* _Aim of the task_: Update the stretch from "Σχέδιο (132, 1810)" through "books@lemoni.gr (383, 2458)" by changing "Παστέλ" to "Κάρβουνο", and give those items again with nothing else altered.

* _Provided information_:
--------------------
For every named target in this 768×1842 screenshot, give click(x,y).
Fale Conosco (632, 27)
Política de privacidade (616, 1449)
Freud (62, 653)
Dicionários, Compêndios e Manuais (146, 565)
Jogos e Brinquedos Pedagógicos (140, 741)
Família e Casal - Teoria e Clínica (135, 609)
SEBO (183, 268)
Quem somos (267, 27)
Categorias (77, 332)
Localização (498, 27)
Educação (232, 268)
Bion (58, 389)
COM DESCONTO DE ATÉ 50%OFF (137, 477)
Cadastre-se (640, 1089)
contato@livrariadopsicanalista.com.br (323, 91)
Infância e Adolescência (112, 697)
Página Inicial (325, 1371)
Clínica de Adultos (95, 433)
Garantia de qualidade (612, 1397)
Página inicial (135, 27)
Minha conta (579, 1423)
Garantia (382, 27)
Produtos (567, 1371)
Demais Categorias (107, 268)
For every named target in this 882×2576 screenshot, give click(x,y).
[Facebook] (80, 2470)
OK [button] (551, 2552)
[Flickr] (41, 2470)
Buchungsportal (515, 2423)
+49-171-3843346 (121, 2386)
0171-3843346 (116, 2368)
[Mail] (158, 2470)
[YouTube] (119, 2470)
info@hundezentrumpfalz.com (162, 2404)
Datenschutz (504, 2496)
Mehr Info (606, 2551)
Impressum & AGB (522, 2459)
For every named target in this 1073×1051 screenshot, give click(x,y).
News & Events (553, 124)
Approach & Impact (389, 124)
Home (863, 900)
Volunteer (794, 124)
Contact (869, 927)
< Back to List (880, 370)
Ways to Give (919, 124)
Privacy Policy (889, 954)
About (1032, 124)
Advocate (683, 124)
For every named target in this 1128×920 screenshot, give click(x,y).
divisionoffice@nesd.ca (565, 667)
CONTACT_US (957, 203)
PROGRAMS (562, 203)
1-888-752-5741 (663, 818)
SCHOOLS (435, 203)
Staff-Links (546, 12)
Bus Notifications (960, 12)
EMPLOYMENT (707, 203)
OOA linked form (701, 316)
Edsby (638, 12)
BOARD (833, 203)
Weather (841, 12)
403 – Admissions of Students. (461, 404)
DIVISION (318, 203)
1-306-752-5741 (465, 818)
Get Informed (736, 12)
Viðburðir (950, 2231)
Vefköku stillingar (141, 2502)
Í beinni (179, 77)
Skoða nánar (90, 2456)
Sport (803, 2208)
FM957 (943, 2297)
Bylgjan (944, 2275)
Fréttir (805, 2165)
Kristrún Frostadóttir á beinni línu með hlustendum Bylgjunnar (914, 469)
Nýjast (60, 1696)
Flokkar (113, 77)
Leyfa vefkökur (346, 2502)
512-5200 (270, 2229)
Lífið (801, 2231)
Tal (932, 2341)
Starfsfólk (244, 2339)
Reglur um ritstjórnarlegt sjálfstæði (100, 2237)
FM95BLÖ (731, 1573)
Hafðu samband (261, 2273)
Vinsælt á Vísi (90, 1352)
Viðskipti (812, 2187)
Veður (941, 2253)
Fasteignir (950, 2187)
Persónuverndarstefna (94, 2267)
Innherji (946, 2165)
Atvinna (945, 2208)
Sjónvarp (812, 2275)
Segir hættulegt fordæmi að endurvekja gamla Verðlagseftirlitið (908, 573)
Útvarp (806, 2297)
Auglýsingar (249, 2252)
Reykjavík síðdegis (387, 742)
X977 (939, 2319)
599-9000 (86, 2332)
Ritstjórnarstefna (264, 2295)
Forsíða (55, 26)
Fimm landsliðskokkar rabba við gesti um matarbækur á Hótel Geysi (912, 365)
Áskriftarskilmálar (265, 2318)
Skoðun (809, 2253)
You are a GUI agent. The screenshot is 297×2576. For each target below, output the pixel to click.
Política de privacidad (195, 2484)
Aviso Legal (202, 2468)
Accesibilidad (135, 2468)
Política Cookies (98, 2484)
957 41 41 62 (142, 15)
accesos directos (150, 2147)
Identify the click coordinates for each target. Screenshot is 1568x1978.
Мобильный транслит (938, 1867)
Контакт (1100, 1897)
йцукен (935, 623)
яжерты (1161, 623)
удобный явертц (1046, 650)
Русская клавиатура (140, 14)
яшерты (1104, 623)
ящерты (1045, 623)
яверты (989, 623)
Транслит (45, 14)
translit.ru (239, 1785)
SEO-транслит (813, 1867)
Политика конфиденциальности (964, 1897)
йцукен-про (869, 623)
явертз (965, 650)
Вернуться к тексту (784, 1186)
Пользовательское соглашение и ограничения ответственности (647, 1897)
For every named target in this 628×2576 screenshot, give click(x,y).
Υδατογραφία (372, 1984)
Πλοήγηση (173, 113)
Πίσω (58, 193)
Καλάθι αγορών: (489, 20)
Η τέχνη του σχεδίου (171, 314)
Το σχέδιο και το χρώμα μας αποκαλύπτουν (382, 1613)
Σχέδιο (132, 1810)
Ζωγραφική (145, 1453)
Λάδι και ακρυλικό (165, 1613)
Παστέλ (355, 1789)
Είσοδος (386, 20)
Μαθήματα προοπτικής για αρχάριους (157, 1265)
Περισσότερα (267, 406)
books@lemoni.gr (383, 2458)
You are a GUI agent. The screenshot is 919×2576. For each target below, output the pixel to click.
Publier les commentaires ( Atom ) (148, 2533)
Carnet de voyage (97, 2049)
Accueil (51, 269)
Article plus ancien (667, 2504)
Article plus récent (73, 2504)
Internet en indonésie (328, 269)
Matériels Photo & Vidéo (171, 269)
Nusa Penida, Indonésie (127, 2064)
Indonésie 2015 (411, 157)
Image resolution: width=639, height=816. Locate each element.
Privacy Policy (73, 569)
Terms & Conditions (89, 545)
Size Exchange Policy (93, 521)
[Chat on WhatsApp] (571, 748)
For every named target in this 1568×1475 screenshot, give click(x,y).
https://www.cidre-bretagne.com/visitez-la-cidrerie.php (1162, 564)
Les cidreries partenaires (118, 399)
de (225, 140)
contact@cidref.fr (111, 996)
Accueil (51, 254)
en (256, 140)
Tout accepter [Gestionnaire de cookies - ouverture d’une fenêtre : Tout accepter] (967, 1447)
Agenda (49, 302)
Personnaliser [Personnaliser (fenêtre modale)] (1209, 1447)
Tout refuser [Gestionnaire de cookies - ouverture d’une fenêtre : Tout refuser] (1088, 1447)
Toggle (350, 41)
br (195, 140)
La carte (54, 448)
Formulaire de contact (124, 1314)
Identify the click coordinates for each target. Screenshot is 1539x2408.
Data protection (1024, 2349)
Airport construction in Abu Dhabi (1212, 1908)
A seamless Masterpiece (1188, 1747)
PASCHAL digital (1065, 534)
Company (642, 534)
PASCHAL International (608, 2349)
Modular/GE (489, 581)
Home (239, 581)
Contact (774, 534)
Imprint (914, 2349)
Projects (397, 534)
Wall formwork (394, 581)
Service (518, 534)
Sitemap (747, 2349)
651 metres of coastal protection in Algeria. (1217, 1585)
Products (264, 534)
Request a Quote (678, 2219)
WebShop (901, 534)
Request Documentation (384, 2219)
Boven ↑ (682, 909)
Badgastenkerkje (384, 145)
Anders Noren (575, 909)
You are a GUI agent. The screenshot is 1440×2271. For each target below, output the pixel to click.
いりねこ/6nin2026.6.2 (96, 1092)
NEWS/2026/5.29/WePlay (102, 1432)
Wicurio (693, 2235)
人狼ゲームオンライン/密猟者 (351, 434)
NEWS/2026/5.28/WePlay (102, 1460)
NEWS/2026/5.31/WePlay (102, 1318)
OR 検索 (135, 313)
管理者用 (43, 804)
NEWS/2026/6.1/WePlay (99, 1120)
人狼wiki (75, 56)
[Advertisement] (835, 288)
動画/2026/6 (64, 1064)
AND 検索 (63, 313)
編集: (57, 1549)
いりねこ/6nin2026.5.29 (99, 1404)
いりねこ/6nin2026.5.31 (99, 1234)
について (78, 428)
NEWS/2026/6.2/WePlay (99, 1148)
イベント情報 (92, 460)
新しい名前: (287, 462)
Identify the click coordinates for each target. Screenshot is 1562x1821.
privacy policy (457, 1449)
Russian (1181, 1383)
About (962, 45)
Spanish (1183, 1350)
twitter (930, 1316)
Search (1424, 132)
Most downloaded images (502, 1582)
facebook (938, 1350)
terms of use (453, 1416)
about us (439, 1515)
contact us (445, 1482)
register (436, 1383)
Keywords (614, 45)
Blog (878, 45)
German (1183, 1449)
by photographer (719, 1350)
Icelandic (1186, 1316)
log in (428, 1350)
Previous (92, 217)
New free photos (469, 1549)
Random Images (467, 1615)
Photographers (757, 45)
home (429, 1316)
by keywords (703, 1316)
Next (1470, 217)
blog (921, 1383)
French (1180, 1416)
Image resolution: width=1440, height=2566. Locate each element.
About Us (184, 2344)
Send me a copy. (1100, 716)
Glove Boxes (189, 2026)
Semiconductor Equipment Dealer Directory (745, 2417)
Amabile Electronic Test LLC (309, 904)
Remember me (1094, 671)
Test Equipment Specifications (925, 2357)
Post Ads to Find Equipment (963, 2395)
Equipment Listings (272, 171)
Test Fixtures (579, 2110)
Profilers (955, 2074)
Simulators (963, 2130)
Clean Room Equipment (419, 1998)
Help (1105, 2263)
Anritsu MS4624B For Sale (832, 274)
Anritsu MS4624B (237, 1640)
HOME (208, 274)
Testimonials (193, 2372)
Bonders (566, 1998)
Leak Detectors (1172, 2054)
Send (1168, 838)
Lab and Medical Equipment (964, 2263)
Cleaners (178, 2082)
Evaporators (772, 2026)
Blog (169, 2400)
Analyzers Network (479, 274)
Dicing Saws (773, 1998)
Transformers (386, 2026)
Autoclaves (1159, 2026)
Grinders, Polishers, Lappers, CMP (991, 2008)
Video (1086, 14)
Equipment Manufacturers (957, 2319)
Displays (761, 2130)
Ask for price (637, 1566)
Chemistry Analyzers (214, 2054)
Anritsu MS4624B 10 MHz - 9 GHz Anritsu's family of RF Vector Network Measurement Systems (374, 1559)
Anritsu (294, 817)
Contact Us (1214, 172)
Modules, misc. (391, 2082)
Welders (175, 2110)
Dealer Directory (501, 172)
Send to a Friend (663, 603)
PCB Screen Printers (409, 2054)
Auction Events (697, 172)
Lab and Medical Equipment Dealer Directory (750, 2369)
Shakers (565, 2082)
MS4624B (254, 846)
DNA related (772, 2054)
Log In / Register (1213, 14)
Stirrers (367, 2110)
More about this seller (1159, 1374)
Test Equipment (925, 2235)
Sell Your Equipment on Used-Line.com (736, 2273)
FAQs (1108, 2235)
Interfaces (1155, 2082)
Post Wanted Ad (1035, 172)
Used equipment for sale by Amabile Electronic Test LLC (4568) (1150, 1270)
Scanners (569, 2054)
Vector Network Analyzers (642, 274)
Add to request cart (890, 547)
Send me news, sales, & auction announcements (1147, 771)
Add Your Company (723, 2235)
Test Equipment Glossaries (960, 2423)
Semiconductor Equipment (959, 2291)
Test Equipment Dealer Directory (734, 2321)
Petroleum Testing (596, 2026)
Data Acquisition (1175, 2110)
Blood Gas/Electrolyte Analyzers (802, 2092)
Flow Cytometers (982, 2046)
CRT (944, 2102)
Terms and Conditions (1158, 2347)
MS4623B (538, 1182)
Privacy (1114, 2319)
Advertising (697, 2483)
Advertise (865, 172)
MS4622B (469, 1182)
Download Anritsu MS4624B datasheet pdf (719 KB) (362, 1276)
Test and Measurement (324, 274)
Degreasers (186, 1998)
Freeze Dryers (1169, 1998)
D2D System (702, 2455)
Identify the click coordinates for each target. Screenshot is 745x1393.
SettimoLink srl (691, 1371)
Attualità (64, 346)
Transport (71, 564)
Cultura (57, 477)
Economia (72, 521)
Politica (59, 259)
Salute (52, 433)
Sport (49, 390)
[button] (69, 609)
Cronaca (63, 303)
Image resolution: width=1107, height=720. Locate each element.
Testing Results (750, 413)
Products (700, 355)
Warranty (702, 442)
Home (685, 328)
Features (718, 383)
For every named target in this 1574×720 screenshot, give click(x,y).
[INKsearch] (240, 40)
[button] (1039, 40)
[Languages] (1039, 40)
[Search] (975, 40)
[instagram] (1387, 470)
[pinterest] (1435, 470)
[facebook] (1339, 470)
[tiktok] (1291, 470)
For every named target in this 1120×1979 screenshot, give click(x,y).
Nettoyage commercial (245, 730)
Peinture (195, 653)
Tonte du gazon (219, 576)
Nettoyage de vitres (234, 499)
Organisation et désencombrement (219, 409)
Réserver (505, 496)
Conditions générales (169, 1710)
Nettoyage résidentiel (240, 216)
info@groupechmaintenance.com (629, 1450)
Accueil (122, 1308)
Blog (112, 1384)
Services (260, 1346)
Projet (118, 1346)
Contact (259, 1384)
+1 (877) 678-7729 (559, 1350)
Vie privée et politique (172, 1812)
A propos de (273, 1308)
--------------------
* _Correct output_:
Σχέδιο (132, 1810)
Ζωγραφική (145, 1453)
Λάδι και ακρυλικό (165, 1613)
Κάρβουνο (355, 1789)
Είσοδος (386, 20)
Μαθήματα προοπτικής για αρχάριους (157, 1265)
Περισσότερα (267, 406)
books@lemoni.gr (383, 2458)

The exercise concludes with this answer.